EXERCISE INSTRUCTIONS ->
Only lines with the word "magnifier" belong in the answer; copy them from the records below.

BEGIN

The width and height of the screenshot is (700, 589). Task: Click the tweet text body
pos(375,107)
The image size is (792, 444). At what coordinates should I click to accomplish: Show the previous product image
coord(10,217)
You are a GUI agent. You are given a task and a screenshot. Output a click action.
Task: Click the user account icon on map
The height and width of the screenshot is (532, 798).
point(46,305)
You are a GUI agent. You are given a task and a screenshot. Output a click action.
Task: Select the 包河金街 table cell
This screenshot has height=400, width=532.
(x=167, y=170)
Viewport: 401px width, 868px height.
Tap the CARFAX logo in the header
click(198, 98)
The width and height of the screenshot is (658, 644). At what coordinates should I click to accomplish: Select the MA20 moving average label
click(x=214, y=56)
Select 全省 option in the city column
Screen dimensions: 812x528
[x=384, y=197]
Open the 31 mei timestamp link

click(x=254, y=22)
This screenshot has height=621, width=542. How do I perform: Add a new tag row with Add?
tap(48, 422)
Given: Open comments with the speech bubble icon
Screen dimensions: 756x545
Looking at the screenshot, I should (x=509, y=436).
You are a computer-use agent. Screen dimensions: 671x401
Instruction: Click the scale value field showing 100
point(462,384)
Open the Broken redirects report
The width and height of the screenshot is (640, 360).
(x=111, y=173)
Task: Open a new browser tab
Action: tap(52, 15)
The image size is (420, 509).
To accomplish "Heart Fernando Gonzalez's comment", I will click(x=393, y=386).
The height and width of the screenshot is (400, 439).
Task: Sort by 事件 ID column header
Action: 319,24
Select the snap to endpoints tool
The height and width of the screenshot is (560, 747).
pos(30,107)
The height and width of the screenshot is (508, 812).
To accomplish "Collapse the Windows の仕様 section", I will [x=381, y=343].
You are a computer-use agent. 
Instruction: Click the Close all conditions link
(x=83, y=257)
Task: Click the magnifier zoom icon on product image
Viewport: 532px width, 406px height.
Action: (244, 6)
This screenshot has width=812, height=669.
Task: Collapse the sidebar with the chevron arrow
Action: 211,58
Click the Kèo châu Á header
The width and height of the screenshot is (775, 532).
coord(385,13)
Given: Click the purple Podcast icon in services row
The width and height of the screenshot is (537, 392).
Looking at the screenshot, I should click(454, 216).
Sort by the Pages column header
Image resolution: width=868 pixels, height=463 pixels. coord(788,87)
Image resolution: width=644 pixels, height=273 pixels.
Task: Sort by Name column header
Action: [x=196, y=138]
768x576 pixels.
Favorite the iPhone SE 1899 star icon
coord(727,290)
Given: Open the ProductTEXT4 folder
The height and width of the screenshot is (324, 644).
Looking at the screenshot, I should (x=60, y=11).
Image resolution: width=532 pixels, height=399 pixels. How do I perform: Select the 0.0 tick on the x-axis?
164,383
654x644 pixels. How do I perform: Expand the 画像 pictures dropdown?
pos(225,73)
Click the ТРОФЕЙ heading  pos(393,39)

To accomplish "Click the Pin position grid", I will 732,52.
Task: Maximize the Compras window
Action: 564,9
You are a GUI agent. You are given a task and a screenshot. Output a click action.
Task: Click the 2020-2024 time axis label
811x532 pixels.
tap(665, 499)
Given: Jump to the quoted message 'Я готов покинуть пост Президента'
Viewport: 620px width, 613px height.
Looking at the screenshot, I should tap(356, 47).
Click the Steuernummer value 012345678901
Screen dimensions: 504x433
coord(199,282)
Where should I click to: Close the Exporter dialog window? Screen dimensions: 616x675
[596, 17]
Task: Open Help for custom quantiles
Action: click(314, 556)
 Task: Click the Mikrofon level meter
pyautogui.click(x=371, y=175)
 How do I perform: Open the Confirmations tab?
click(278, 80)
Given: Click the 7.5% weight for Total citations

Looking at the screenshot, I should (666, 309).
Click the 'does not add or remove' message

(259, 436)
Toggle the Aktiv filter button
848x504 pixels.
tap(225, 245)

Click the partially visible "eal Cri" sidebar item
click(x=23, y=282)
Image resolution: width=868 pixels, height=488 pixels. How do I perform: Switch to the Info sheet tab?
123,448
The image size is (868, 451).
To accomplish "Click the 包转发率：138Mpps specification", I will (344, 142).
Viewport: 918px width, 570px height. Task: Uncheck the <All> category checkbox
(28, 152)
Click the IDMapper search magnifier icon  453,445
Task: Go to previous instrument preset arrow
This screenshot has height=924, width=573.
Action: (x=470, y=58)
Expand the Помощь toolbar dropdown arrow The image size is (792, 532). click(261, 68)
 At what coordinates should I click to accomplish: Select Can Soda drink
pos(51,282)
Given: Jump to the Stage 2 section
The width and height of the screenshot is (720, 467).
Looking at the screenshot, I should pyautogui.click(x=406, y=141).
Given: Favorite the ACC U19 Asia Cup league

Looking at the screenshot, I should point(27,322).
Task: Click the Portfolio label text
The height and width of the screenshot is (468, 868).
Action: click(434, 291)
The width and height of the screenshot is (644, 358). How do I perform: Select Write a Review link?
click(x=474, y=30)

END

SOLUTION ->
Task: Click the magnifier zoom icon on product image
Click the IDMapper search magnifier icon  453,445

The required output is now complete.